Please say how many lines of the entries below contain the word "click", and leave out everything else.
══════════
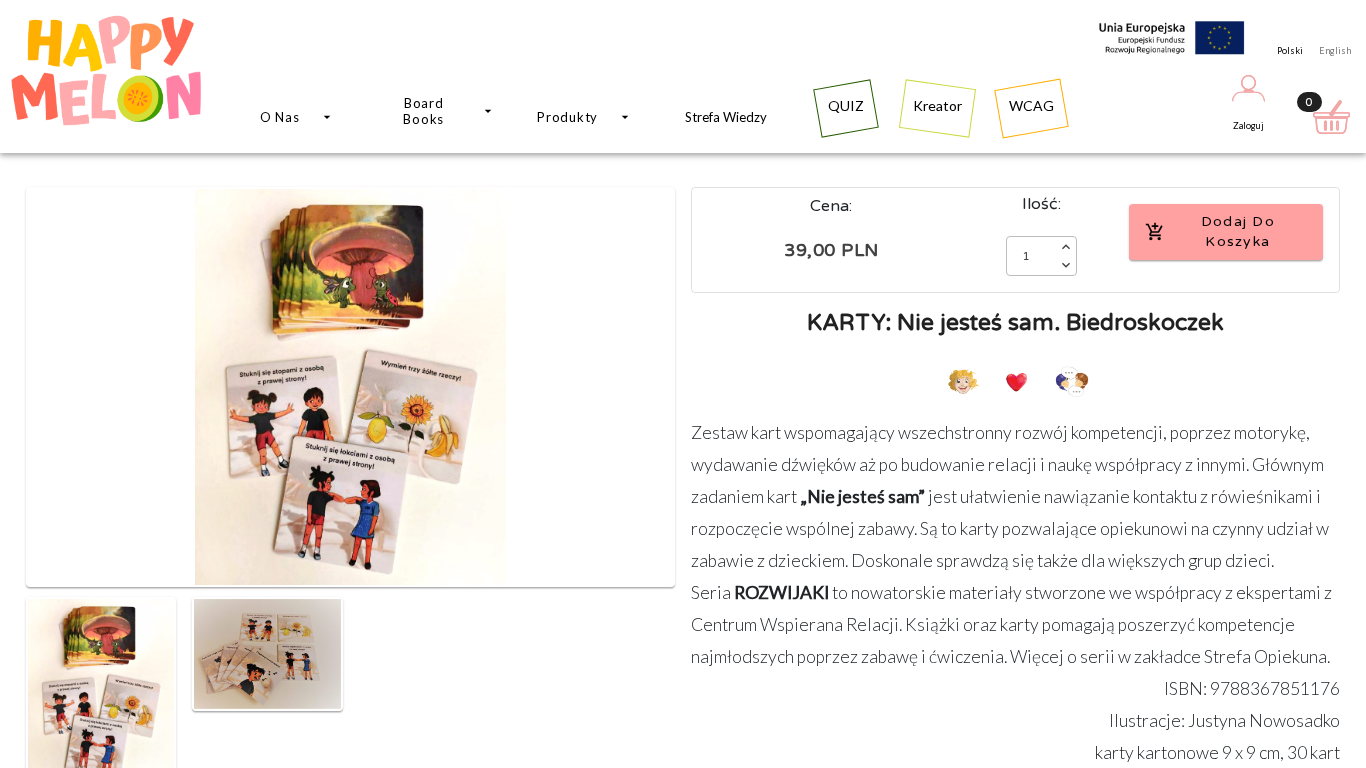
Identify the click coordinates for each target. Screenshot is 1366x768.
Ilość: (1041, 204)
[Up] (1066, 247)
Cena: (831, 206)
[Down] (1066, 265)
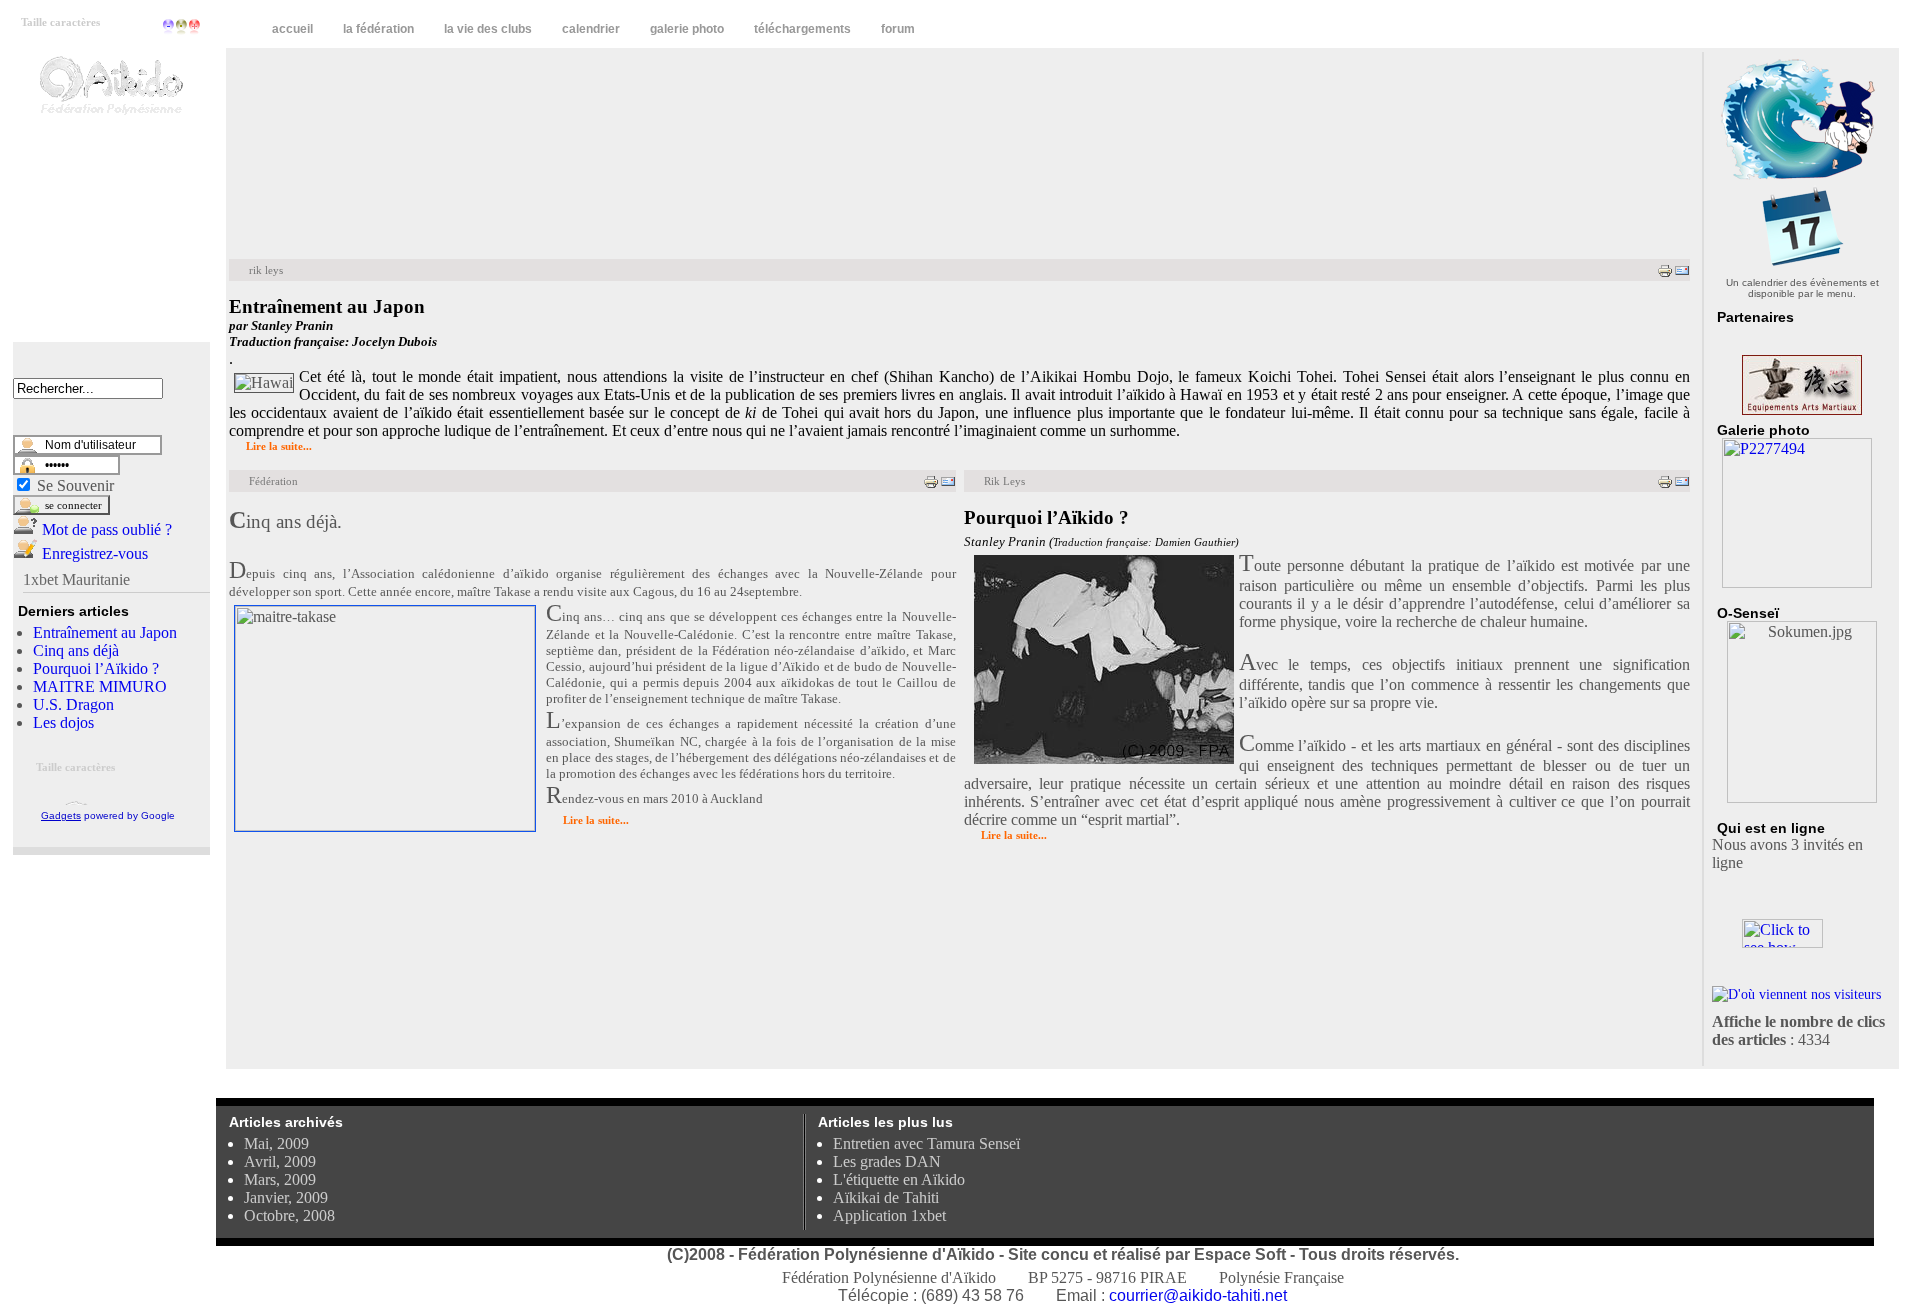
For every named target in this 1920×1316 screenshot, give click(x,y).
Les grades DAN (887, 1161)
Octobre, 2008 (289, 1215)
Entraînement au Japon (105, 632)
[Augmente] (194, 27)
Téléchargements (802, 29)
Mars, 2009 (280, 1179)
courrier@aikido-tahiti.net (1198, 1295)
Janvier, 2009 (286, 1197)
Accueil (292, 29)
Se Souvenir (75, 485)
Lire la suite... (279, 446)
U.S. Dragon (73, 704)
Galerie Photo (687, 29)
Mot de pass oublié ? (105, 529)
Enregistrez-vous (93, 553)
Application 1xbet (889, 1215)
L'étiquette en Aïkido (899, 1179)
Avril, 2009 (280, 1161)
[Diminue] (168, 27)
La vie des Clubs (488, 29)
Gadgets (61, 815)
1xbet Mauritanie (76, 579)
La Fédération (378, 29)
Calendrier (591, 29)
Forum (898, 29)
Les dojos (63, 722)
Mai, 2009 (276, 1143)
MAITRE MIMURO (100, 686)
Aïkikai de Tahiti (886, 1197)
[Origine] (181, 27)
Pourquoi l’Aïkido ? (96, 668)
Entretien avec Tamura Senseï (926, 1143)
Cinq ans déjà (76, 650)
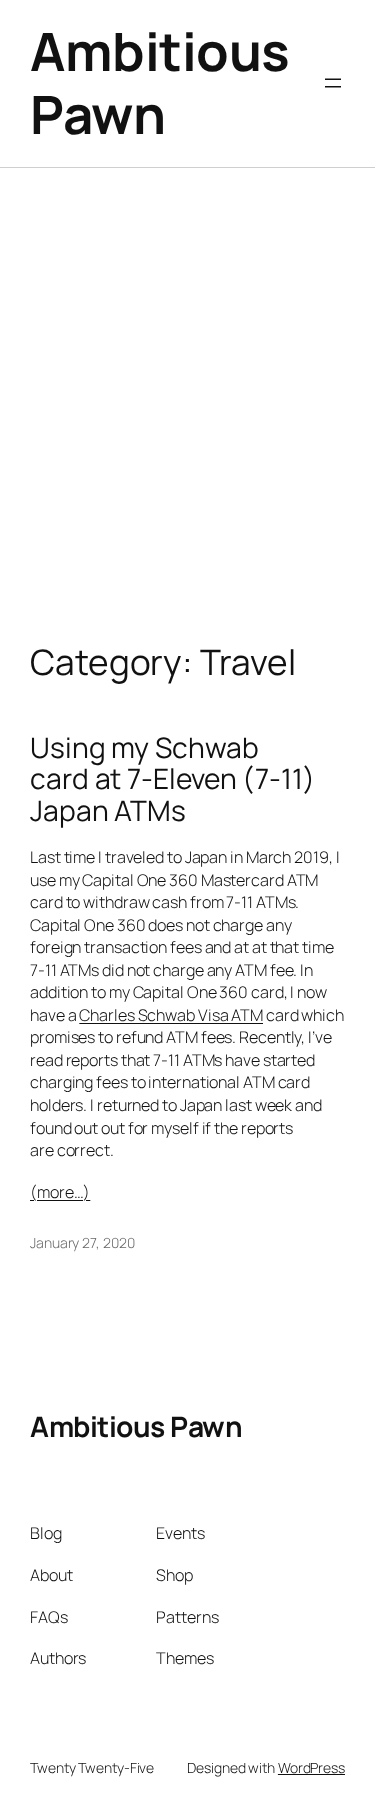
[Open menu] (333, 83)
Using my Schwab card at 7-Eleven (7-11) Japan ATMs (172, 779)
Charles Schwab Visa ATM (171, 1015)
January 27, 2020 (82, 1242)
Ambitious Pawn (160, 82)
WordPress (311, 1767)
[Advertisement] (187, 425)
══════════
## FINAL ANSWER:
2